>>>>

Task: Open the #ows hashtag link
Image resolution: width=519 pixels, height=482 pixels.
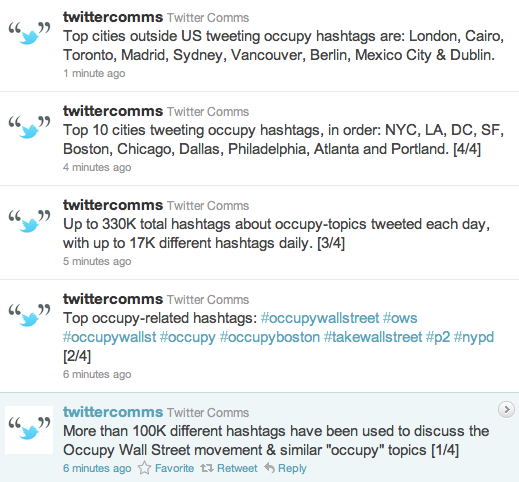Action: (x=400, y=318)
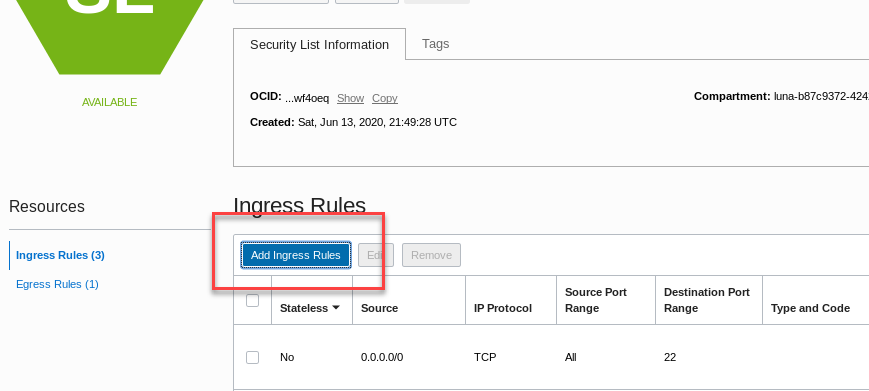This screenshot has width=869, height=391.
Task: Select the 0.0.0.0/0 source cell
Action: coord(382,357)
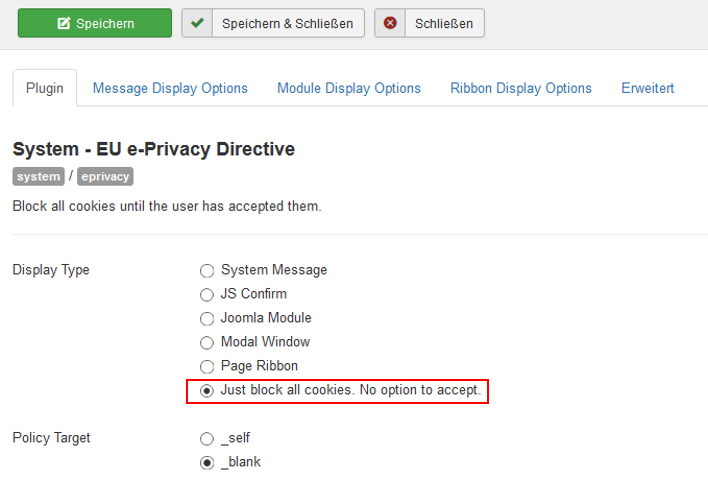The height and width of the screenshot is (481, 708).
Task: Select Joomla Module as display type
Action: click(207, 318)
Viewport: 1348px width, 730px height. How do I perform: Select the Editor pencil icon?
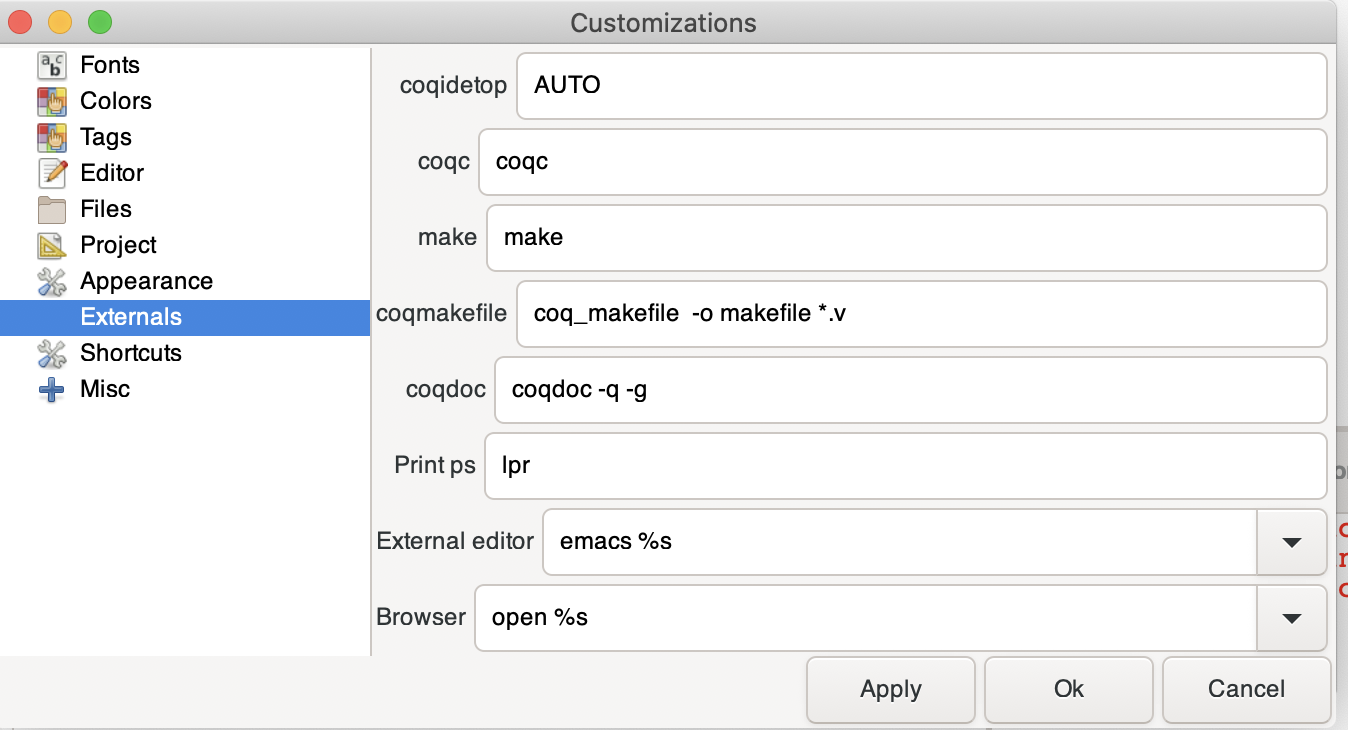tap(52, 173)
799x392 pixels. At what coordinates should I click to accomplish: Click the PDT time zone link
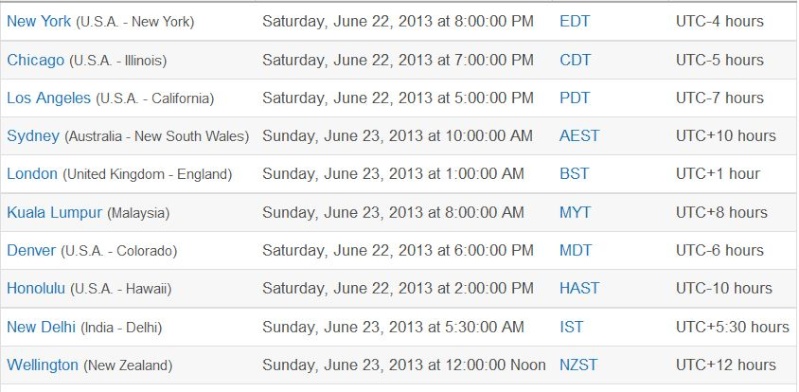(574, 98)
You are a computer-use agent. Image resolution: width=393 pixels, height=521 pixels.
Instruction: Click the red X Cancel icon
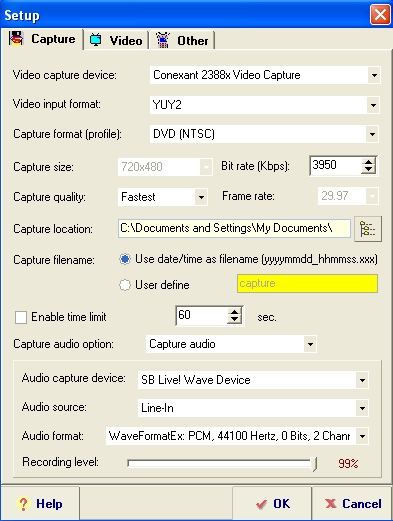pos(331,503)
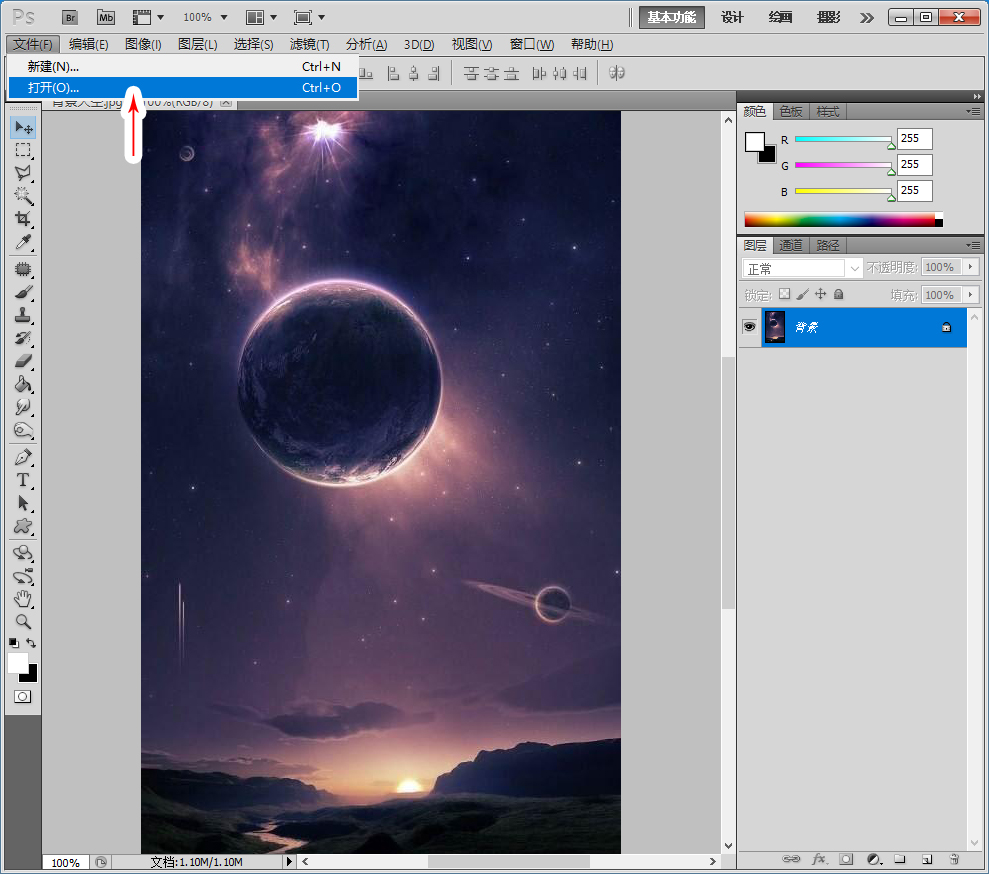989x874 pixels.
Task: Select the Eyedropper tool
Action: coord(23,242)
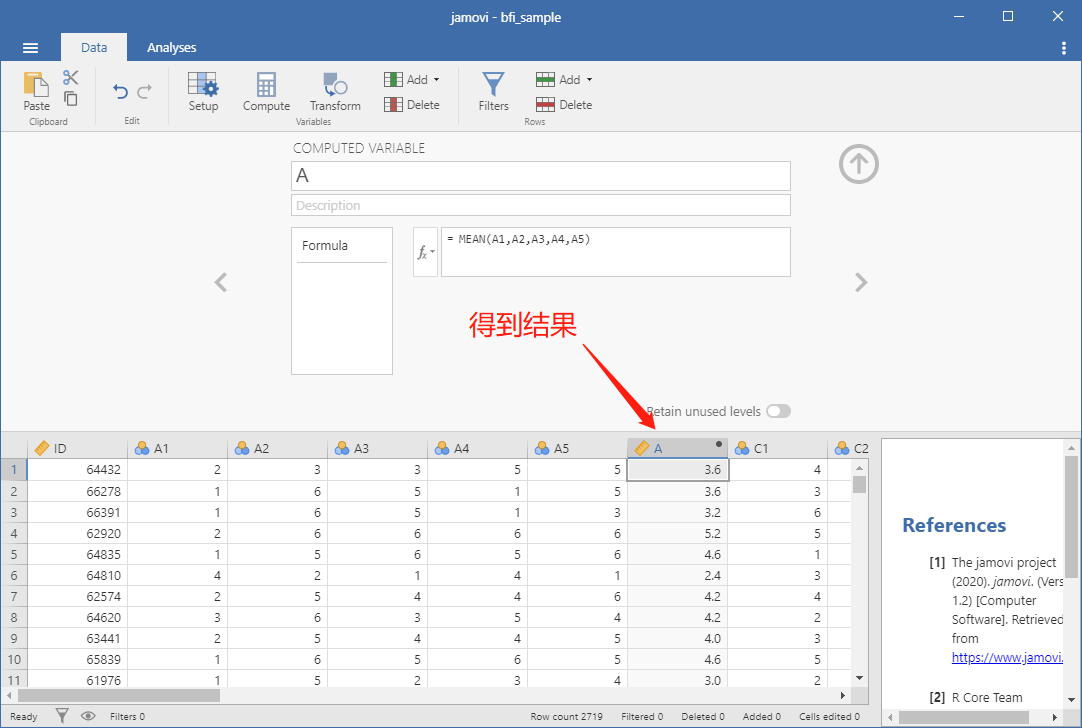Toggle the Retain unused levels switch
This screenshot has height=728, width=1082.
(x=778, y=411)
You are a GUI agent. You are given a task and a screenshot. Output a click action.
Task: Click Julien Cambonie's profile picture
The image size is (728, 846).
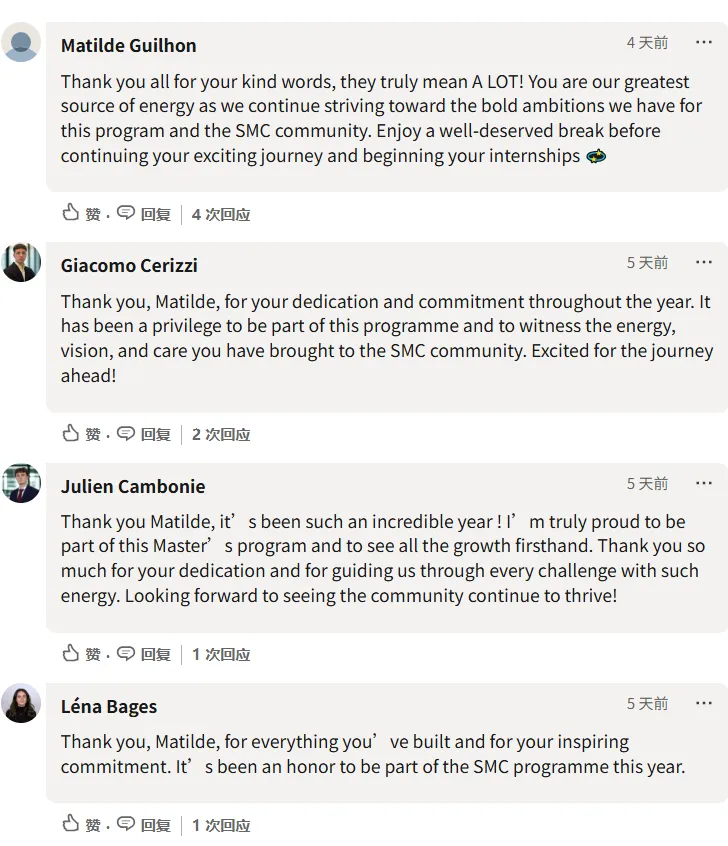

<<<<

▶ [Task brief]: Only lines holding the string "agent" are wanted; gather each one from the entries above.

▶ [The answer]:
You are a computer-use agent. Image resolution: width=393 pixels, height=521 pixels.
You are a GUI agent. You are given a task and a screenshot. Output a click action.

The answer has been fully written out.